Page 1 of 1

unexpected Reboot not registered in Nagios

Posted: Tue Jan 23, 2018 5:21 pm
by lpereira
hello all:
today a Server suffer an unexpected reboot due a bluescreen kernel failure. the server back online almost inmediately. We do not recevied any alert for this.

All the duration for the services did not changed (all says 4 days).
bdp01 general.jpg

The strange thing is, uptime duration says 4 days, but the status information says 7 hours. also the graph shows a drop in the uptime
uptime.jpg
My question is... why we didn't recevied any alert for this?

I have attached 2 images for the services and uptime graph

Re: unexpected Reboot not registered in Nagios

Posted: Tue Jan 23, 2018 5:52 pm
by lmiltchev
today a Server suffer an unexpected reboot due a bluescreen kernel failure. the server back online almost inmediately. We do not recevied any alert for this.
Not receiving a notification could be caused by many things...

First off, did the host check go to a hard down state? You said the server came back online almost immediately. Maybe, it didn't have time to go to a hard state... Can you go to Reports > State History, select your host from the "Limit To" drop-down menu, click on "Run", and show a screenshot of the page?

How is the host configured? Can you show us the configuration file? You can view it by going to the CCM > Hosts, then clicking on the "View Config" icon next to it.

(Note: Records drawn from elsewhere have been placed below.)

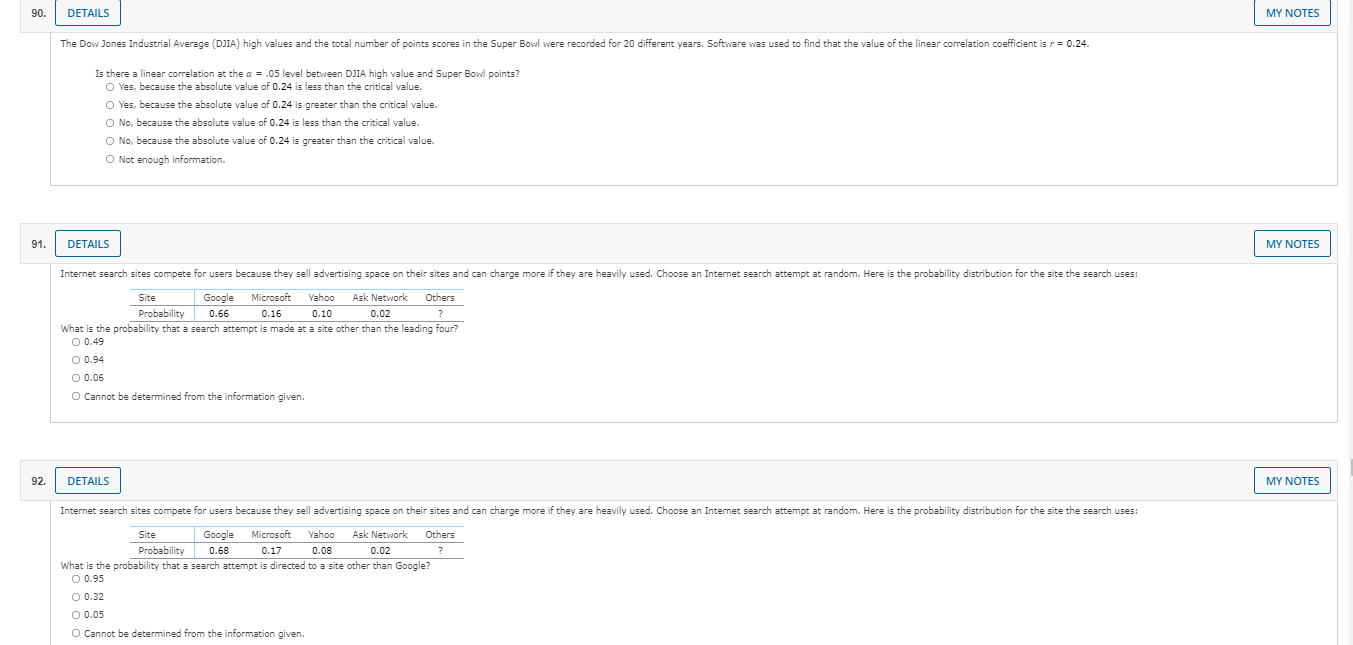This screenshot has height=645, width=1353.
Task: Choose answer 0.94 in question 91
Action: point(75,358)
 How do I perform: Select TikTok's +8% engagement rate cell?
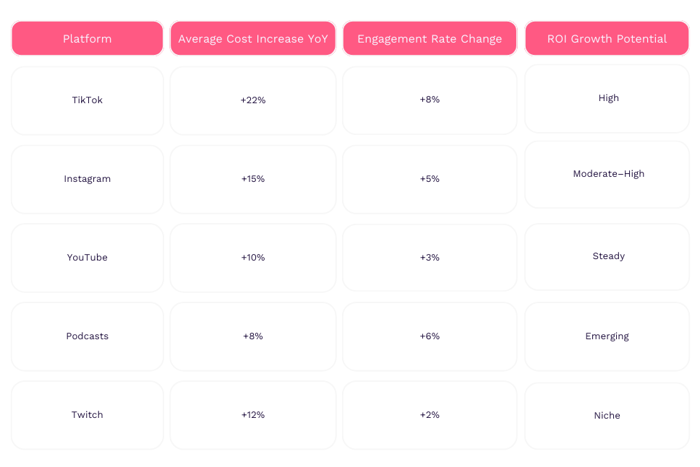(x=430, y=100)
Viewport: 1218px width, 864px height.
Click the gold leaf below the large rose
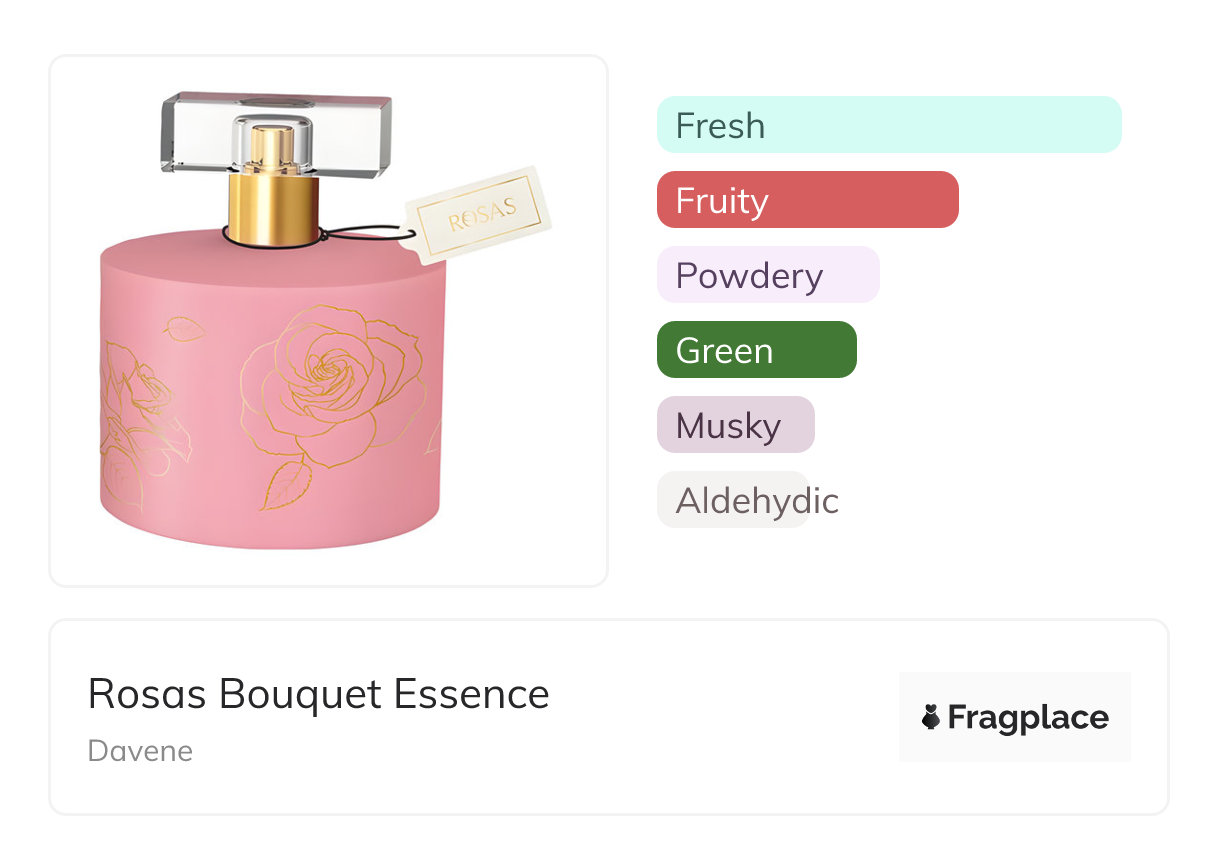284,484
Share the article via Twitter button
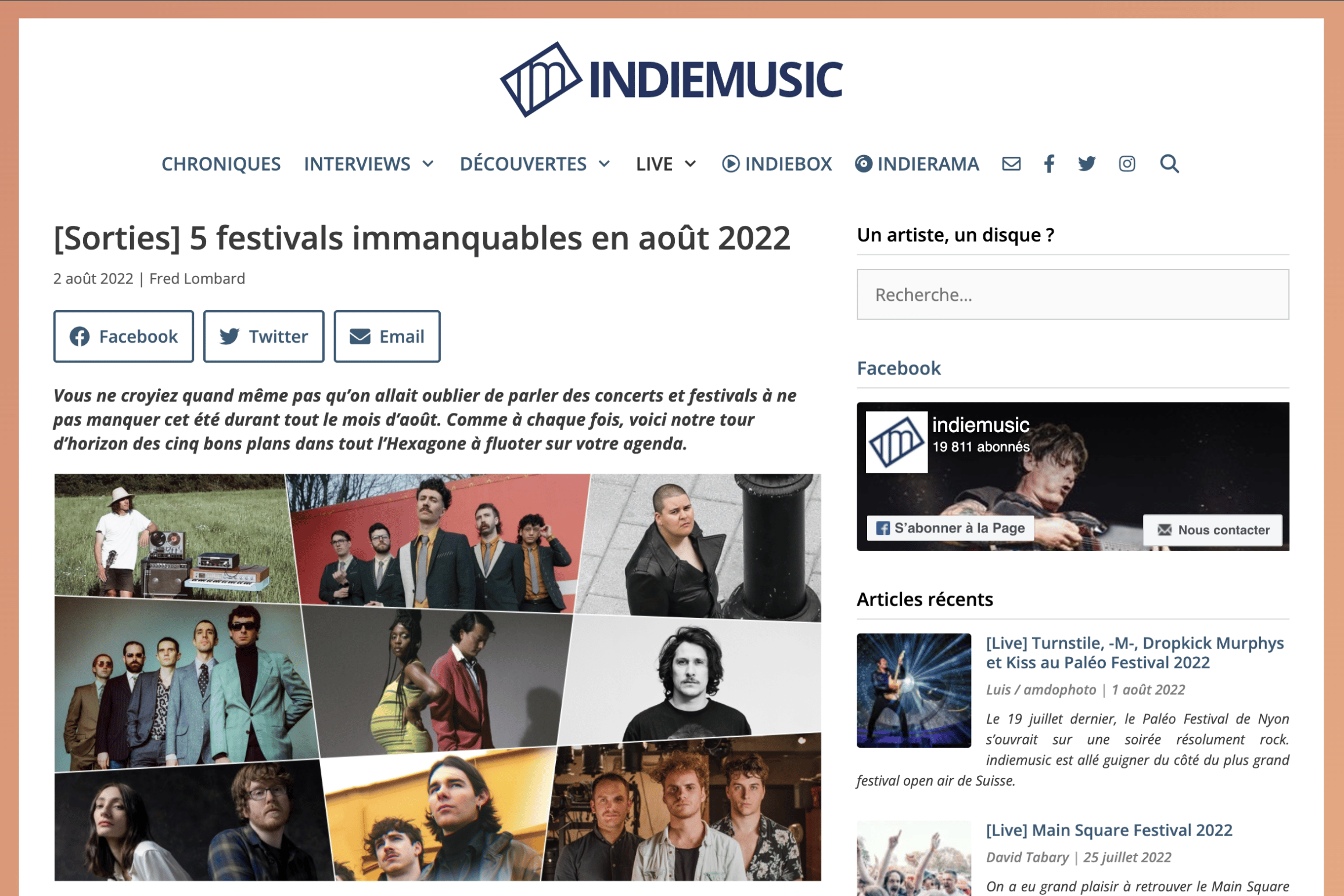This screenshot has height=896, width=1344. (x=264, y=336)
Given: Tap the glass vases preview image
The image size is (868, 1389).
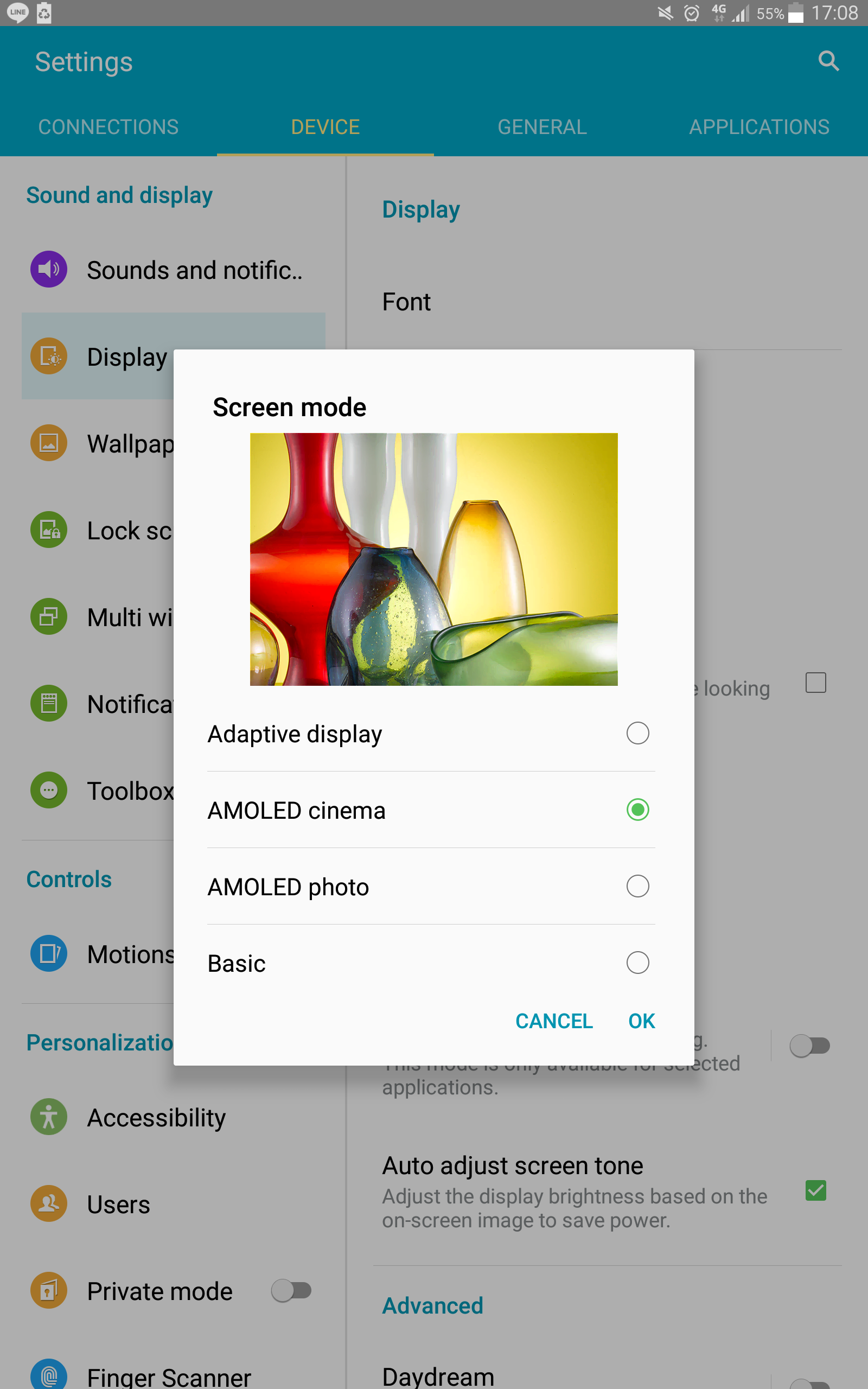Looking at the screenshot, I should point(433,559).
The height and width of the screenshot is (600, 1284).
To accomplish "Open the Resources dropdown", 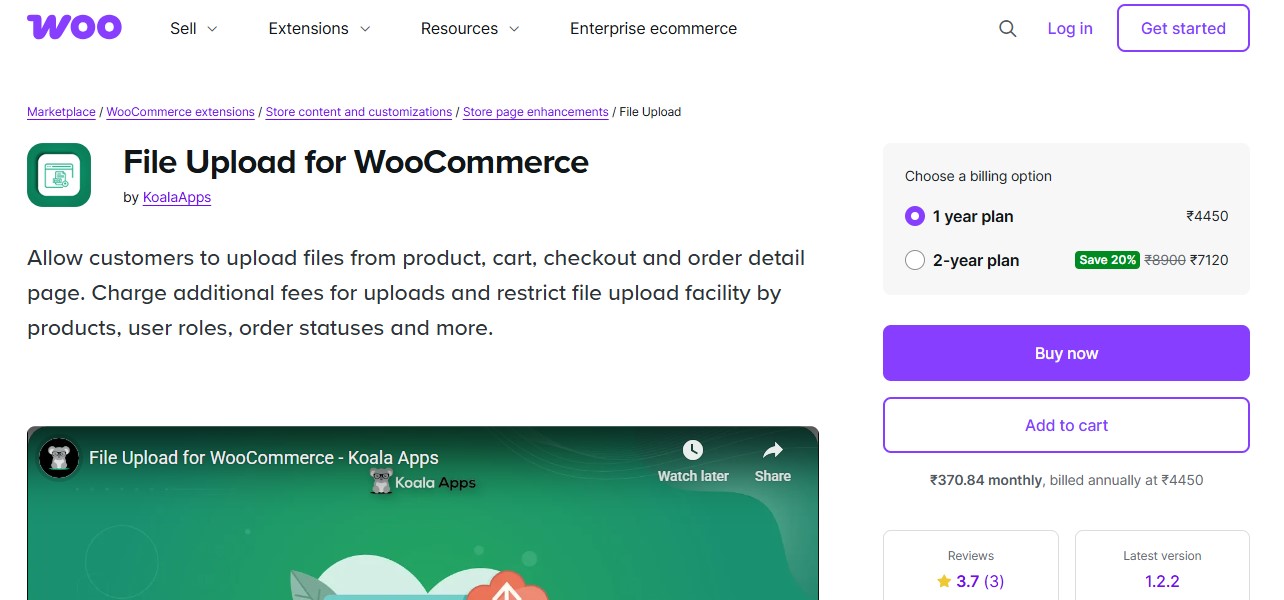I will pos(469,29).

Re: unexpected Reboot not registered in Nagios

Posted: Tue Jan 23, 2018 5:56 pm
by lpereira
lmiltchev wrote:
today a Server suffer an unexpected reboot due a bluescreen kernel failure. the server back online almost inmediately. We do not recevied any alert for this.
Not receiving a notification could be caused by many things...

First off, did the host check go to a hard down state? You said the server came back online almost immediately. Maybe, it didn't have time to go to a hard state... Can you go to Reports > State History, select your host from the "Limit To" drop-down menu, click on "Run", and show a screenshot of the page?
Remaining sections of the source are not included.